Le président nigérian, Muhammadu Buhari, a déclaré que les critiques qu’il avait reçues de l’UE, du Royaume-Uni et des États-Unis à propos de la suspension du juge en chef reposaient sur des opinions irréfléchies et non éclairées.
Lier la révocation du juge Walter Onnoghen à l’élection était “illogique”, a déclaré son porte-parole.
Le juge Onnoghen fait face à des accusations pour avoir omis de déclarer ses avoirs personnels avant de prendre ses fonctions.
Les élections présidentielle et législatives du Nigeria auront lieu le 16 février.
L’UE, le Royaume-Uni et les États-Unis ont critiqué la suspension du juge Onnoghen, qui a pris ses fonctions en 2017, en suggérant qu’il pourrait “jeter un voile sur le processus électoral”.
Le gouvernement nigérian a réagi au commentaire en disant que ses “amis” avaient agi “rapidement” et n’avaient pas une compréhension plus profonde de la situation.
Atiku Abubakar – le principal adversaire de M. Buhari à l’élection présidentielle – a qualifié la suspension du juge Onnoghen “d’acte de dictature”.
“Lien illogique”
Le refus du juge Onnoghen de démissionner a obligé le président à agir, a déclaré le porte-parole du président Garba Shehu.
“Il est illogique d’associer le [juge en chef] aux élections de cette manière, à moins qu’ils ne supposent que les plaintes relatives aux élections seront déposées et vont jusqu’à la Cour suprême”, a ajouté M. Shehu.
“Le [juge en chef] ne dirige pas les élections. Il n’est pas non plus le premier arbitre à se plaindre d’une plainte électorale.”
La suspension était temporaire jusqu’à la conclusion de l’affaire par un tribunal du code de conduite, a-t-il déclaré.
Il a déclaré qu’aucun des pays occidentaux ne permettrait à une personne “empêtrée dans une incertitude juridique de présider vos systèmes juridiques jusqu’à ce que le nuage soit dissipé”.

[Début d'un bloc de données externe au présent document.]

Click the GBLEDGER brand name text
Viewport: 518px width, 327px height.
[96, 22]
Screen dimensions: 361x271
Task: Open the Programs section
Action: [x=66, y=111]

Droits d’auteur d’imageREUTERSDes politiciens de l’opposition ont suspendu leur campagne en signe de protestation contre la décision du président de suspendre M. Onnoghen.
Le président Buhari, qui cherche un second mandat, a souvent accusé le pouvoir judiciaire de faire échec à sa lutte anti-corruption.
Vendredi, le président a défendu la suspension d’une série de plus de 30 tweets.
Il a ajouté que le juge aurait dû se retirer lorsque les allégations ont été entendues par le tribunal.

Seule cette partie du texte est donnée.